Johan_2025_AMB.Express_15_155

The stability of lipase in organic solvents is crucial for biocatalytic processes in industrial biotechnology. Previously, we described a thermostable and solvent-tolerant Lip 42 from Geobacillus sp. Despite these features, the wild-type Lip 42 activity deteriorated and became unstable in methanol at high temperatures, limiting its effectiveness in solvent-driven catalysis. This study aims to integrate experimental data with molecular dynamics simulation, free energy landscape (FEL), and principal component analysis (PCA) to explore the structural and dynamic properties of V171S mutant lipase, in aqueous and methanol environments. Optimal conditions were determined at pH 8.0 and 70 degreesC, with notable thermal stability at 65 degreesC. Importantly, V171S exhibited solvent tolerance, maintaining over 70% relative activity in methanol, ethanol, acetone, 1-propanol, heptanol, octanol, and n-hexane. To further evaluate its performance in methanol, comparative in silico analyses were performed against the wild-type lipase.

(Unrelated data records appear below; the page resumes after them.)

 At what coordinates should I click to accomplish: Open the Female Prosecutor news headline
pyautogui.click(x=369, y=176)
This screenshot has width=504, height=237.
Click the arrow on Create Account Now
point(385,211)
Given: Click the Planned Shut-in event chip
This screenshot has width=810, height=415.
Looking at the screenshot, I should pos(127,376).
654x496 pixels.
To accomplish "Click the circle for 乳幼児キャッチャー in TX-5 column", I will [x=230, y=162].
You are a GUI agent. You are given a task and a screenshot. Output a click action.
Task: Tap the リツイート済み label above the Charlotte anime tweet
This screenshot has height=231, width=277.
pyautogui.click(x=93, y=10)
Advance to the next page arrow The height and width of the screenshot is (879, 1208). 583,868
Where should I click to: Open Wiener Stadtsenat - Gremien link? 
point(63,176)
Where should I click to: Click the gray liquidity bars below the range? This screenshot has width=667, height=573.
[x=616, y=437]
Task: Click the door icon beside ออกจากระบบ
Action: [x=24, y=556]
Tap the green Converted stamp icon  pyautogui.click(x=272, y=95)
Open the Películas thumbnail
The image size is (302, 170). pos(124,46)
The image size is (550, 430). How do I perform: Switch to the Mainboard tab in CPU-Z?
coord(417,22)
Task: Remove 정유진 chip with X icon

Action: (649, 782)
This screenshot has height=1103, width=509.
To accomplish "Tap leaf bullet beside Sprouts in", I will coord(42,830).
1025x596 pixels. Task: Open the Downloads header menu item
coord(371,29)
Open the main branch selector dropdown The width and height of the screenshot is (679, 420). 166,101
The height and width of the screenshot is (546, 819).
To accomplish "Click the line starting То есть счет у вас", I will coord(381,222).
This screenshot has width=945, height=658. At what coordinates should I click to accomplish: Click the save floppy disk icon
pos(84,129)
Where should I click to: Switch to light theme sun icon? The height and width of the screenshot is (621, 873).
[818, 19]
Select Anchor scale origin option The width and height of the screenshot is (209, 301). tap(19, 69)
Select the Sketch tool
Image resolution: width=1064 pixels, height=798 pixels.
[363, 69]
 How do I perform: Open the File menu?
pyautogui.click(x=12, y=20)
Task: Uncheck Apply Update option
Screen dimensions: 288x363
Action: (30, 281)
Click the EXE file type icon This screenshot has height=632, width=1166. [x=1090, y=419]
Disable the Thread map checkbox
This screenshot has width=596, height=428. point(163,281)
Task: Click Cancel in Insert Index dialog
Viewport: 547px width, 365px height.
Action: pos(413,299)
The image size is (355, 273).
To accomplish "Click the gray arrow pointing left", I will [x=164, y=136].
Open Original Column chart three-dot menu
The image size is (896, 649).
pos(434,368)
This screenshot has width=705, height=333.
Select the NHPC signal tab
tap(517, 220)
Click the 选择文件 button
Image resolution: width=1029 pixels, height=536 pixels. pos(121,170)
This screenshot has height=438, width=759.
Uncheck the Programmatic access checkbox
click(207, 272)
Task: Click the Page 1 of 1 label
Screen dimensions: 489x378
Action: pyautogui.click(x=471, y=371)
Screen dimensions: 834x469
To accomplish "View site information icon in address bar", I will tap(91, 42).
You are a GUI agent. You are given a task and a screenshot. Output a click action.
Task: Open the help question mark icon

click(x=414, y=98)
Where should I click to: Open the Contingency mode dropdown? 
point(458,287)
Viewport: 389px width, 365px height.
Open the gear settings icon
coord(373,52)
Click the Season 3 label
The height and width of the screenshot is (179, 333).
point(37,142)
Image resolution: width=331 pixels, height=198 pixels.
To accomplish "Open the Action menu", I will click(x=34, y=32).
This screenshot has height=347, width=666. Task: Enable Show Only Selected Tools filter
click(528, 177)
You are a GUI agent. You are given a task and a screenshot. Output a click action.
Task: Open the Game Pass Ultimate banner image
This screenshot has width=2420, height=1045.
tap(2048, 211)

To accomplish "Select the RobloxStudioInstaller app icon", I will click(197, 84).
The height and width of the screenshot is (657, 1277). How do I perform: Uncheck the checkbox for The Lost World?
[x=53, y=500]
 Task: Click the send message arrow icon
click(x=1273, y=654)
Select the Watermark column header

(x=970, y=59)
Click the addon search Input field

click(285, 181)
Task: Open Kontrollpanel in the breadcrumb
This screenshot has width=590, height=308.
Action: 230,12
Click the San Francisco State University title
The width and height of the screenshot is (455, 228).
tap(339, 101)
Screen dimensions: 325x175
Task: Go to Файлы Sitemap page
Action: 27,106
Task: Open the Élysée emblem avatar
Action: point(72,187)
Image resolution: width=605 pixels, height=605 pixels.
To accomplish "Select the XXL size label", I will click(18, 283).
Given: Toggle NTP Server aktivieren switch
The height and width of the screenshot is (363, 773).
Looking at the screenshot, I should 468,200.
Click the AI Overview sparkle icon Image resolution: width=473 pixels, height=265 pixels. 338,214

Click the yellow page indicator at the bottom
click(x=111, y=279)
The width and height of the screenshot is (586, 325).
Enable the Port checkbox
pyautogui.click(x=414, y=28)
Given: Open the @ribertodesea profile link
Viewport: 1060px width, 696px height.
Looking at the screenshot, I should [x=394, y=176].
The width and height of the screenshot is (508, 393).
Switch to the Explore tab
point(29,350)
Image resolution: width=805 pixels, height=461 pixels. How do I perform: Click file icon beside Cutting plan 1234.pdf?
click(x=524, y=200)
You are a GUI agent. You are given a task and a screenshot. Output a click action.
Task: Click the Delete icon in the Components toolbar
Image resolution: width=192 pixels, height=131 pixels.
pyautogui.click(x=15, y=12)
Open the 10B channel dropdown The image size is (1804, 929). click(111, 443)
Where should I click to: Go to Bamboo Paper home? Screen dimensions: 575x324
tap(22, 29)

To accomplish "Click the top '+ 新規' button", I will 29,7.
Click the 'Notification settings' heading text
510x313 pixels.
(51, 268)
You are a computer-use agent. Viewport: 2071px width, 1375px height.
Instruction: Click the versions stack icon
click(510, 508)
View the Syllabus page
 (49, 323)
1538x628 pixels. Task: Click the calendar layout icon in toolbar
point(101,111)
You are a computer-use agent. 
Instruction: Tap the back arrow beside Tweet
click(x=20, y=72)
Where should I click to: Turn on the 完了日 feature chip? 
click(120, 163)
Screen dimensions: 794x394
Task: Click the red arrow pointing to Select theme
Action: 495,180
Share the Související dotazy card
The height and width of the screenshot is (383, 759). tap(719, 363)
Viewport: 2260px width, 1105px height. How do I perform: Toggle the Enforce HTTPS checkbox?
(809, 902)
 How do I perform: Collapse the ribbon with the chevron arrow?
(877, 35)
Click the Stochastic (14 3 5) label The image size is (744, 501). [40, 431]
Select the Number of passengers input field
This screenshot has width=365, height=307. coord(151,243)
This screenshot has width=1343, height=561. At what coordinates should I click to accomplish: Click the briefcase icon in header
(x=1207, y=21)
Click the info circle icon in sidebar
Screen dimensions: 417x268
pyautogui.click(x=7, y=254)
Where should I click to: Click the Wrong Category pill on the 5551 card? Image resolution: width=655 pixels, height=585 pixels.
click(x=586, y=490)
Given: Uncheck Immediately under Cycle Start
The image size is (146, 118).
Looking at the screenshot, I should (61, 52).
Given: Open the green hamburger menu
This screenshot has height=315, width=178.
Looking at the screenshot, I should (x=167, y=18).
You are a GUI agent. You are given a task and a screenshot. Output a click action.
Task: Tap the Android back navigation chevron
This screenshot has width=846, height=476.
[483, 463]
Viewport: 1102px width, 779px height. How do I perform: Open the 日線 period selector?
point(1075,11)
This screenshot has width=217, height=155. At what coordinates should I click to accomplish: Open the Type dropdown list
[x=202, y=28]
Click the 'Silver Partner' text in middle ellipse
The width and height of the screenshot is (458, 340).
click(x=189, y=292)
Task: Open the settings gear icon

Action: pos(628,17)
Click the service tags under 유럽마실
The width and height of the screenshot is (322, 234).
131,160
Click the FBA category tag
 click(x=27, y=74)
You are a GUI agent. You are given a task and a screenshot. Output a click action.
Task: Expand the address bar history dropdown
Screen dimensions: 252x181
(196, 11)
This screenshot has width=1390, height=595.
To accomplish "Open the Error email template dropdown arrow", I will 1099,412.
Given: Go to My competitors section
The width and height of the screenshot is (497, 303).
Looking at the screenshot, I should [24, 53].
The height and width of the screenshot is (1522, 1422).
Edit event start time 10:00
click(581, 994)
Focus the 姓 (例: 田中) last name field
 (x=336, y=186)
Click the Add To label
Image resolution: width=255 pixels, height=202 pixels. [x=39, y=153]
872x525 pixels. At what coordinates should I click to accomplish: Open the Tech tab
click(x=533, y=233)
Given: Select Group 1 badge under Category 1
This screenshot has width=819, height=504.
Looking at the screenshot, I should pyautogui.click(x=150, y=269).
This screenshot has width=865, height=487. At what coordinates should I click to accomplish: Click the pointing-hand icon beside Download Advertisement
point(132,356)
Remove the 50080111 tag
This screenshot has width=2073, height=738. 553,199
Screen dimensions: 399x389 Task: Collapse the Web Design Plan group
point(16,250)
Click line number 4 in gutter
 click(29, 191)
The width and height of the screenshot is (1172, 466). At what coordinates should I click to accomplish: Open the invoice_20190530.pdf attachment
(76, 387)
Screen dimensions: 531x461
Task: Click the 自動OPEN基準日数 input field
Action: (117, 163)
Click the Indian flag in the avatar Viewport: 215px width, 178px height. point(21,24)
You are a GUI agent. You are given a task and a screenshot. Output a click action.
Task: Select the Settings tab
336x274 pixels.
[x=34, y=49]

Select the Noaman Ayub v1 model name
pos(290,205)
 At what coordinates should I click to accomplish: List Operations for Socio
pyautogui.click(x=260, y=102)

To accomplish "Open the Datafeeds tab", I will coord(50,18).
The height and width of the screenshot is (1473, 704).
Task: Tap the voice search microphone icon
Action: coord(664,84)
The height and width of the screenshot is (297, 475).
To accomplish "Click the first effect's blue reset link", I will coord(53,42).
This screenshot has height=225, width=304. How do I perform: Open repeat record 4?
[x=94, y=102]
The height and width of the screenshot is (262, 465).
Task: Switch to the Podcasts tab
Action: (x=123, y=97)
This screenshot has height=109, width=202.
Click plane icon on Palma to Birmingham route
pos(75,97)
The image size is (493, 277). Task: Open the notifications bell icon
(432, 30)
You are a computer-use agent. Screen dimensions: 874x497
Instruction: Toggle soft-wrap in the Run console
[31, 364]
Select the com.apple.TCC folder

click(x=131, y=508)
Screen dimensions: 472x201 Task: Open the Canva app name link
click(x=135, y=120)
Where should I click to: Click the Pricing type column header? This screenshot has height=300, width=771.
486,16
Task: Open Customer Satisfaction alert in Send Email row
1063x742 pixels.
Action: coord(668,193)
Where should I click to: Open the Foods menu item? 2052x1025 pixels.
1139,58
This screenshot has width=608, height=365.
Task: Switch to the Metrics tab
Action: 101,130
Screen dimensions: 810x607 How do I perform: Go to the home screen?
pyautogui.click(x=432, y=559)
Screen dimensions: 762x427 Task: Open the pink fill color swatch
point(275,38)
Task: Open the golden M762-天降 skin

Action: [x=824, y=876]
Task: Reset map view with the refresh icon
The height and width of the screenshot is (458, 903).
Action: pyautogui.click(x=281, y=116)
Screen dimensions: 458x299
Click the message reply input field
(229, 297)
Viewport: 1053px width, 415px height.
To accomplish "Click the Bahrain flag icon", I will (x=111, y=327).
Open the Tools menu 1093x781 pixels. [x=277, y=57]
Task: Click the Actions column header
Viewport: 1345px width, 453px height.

Structural analysis revealed that V171S maintained stability with only minor fluctuations compared to the native Lip 42 in methanol condition at 65 degreesC. Root mean square fluctuation (RMSF) analysis highlighted increased flexibility in the lid 1 region, suggesting structural adaptation to solvent exposure. The principal component analysis demonstrated that Lip 42 adopted broader structural distributions in methanol compared to the V171S variant. Free energy landscape analysis confirmed the presence of distinct and stable energy minima for V171S in methanol. Collectively, V171S mutation improves structural integrity under methanol stress, especially at high temperatures. This study contributes to the development of robust biocatalysts that function efficiently in mixed-solvent systems operating at elevated temperatures, especially in the field of biodiesel production.